A crise dos trinta anos

Pairando sobre minha cabeça estão os pesados anos passados, com todos os seus anseios sufocados, suas mágoas acumuladas, seus sonhos destruídos, suas oportunidades perdidas. A minha frente está o futuro, nem tão incerto, certamente nada trágico, mas desprovido de beleza, qualquer forma de encanto. O presente é uma carta em branco numa folha preta. Algo entre uma alucinação e uma possibilidade, entre a melancolia e o vazio...

Quando sonhei de verdade, aquele sonho que você acalenta, cuida e aos poucos vai transformando em realidade? Nunca, simples e sincera é a resposta. Nem na mais tenra infância fui capaz de sonhar o sonho da juventude, consciente demais de quem era, do meu papel na sociedade, não na sociedade, não se iluda, mas ao redor dela, servindo-a. E quem somos nós sem sonhos? Mas ainda sim me pergunto o porquê de jamais ter-me atrevido a sonhar, quando todos os outros sonham, e todos os outros pertencem à mesma classe que eu, pois a outra resume-se a deus; talvez estenda-se ao restante da trindade e aos santos mais chegados. Mas a pergunta persiste: Porque nunca fui capaz de sonhar? Quem foi que escreveu em mim tão prematura e irreversivelmente a consciência? Meus pais? Certamente eles tem que haver desempenhado nisso o seu papel, mas apenas eles? Quanto devo nessa venda? Se a dor de se saber quem é, até onde se pode chegar, mas não saber onde se pode ir, servir como amortecimento, deixo já algumas prestações adiantadas para os erros dos meus próximos trinta anos.

Trinta anos. Trinta anos. A crise dos trinta anos. Dói; é sabido, passageira, mas porque machuca tanto? Porque acorda todos os monstros que a incompetência da juventude nos fez esconder ao invés de matar? Porque todos de uma vez? E o que fazem enfim os analistas, neurologistas, psiquiatras e afins que não encontram,se não possível a cura, ao menos uma explicacão clara e plausível para toda essa angústia, a todo esse medo, insatisfação e derrotismo inexplicáveis? Bosta de cientistas que nada melhor que aspirina desenvolveram e desde meus 27 anos elas já não exterminam minha dor de cabeça. Se a cocaína mata os neurônios talvez mate também a consciência...

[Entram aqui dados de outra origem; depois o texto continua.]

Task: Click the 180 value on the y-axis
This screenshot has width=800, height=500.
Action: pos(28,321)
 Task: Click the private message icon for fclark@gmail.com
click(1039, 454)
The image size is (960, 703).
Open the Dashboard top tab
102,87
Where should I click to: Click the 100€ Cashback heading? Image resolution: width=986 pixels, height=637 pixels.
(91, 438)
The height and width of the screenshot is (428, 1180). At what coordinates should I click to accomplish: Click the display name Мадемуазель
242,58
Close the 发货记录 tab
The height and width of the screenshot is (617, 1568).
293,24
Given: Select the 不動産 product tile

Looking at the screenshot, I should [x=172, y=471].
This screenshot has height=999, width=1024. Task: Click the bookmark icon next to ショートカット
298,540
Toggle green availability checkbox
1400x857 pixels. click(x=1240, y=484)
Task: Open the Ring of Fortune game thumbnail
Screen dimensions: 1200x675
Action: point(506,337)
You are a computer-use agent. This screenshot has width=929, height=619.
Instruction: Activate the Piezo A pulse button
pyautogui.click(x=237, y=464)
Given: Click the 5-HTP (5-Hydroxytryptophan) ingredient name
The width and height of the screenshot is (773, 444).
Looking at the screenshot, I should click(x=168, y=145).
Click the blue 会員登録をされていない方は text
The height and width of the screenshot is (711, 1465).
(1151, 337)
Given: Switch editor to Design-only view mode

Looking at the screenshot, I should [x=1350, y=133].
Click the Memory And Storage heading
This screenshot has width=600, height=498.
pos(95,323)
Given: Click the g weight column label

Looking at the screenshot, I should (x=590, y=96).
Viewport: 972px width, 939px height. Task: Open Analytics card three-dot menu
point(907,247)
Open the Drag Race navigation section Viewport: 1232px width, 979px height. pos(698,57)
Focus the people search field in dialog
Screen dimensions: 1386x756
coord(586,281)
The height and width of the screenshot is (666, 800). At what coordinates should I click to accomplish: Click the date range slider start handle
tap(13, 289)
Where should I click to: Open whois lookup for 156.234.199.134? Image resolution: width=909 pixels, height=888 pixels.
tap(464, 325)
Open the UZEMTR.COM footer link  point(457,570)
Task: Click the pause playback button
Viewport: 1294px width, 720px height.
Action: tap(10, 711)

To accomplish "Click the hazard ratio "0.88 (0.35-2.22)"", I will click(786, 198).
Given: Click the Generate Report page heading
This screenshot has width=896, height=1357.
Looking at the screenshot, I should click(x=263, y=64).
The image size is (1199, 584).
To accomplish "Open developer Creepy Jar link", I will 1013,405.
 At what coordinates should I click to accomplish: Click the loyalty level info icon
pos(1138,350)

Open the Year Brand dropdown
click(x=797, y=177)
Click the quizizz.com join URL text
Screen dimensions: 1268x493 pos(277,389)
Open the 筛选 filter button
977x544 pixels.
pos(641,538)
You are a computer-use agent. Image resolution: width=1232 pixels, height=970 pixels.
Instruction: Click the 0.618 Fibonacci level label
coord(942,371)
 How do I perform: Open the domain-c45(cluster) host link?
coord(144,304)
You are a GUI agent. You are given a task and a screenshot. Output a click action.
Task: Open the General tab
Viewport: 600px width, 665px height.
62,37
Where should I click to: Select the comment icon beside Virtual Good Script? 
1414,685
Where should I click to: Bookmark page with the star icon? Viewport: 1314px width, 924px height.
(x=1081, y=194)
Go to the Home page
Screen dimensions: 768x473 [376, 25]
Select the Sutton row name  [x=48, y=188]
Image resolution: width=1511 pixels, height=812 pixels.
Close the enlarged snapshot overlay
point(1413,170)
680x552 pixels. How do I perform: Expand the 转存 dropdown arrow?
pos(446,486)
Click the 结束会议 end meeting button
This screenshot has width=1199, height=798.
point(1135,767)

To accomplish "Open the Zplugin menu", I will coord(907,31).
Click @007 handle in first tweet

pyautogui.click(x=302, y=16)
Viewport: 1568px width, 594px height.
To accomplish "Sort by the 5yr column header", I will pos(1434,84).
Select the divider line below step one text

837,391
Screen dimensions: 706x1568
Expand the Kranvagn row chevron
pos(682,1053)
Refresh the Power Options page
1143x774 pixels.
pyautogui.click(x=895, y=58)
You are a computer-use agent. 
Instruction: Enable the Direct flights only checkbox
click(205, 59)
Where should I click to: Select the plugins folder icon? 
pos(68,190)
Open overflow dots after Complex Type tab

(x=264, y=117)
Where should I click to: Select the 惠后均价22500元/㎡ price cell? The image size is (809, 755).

Mas eu estou já muito velha pra experimentar drogas. Essa minha fase está perdida pra sempre. Se não provei na idade da inconsequência, como o poderia fazer agora, na da consciência? E todo esse bla, bla, bla em torno de Balzac... Ah, mas como eu bem receberia o amortecimento do ópio... Dê-me um tapa na cara. Deixe-me irada. Deixe-me sozinha. A responsabilidade me impossibilita o alívio eterno da morte.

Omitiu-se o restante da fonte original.